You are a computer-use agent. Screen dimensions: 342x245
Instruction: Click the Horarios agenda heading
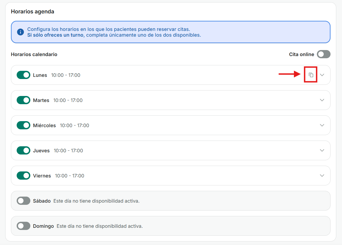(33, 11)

--

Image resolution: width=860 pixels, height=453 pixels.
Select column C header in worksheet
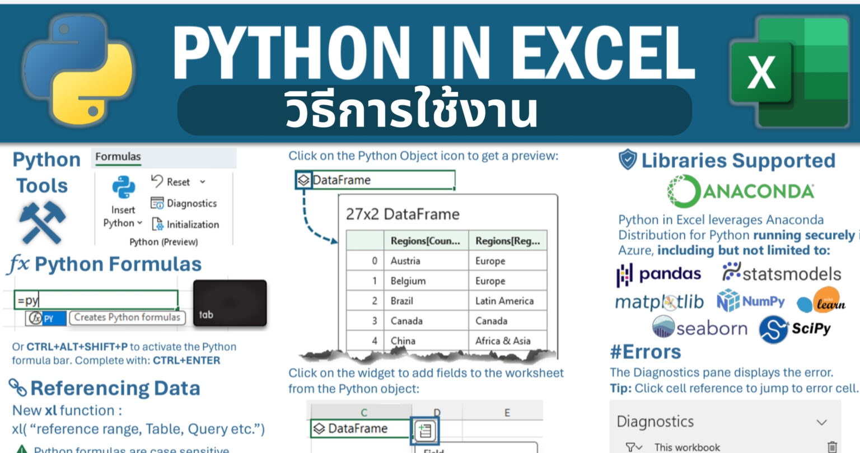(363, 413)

* * *

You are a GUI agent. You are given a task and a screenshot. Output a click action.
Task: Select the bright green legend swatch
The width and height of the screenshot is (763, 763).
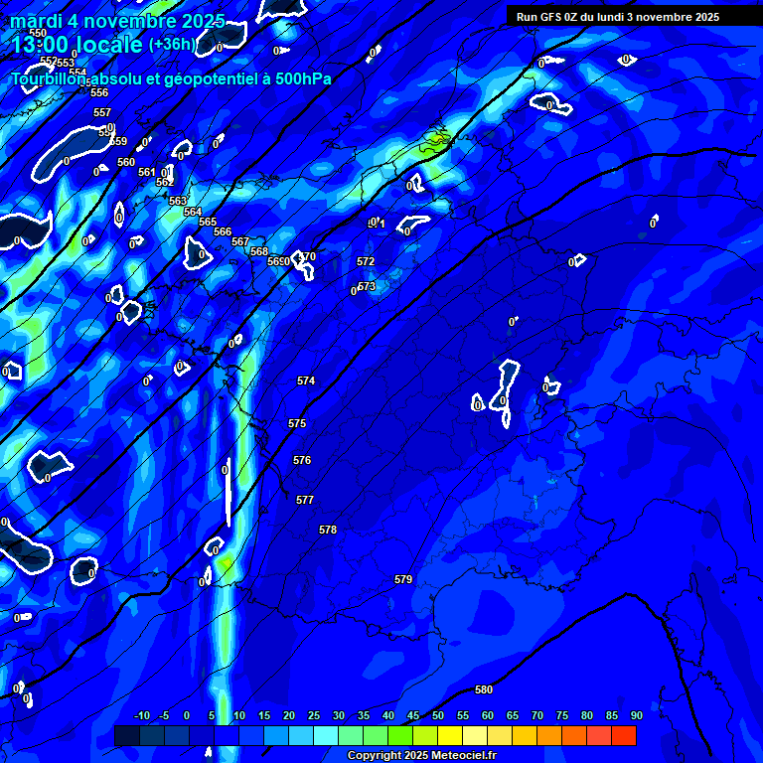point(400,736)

*Problem to solve*. Starting at the line that contains "You are a GUI" and ending at the line that contains "point(400,736)", reproduce those lines, requests included, and shift every coordinate in the answers by -140. Omit the pictures from your output.

*Answer to this exercise*.
You are a GUI agent. You are given a task and a screenshot. Output a click action.
Task: Select the bright green legend swatch
The width and height of the screenshot is (763, 763).
point(260,596)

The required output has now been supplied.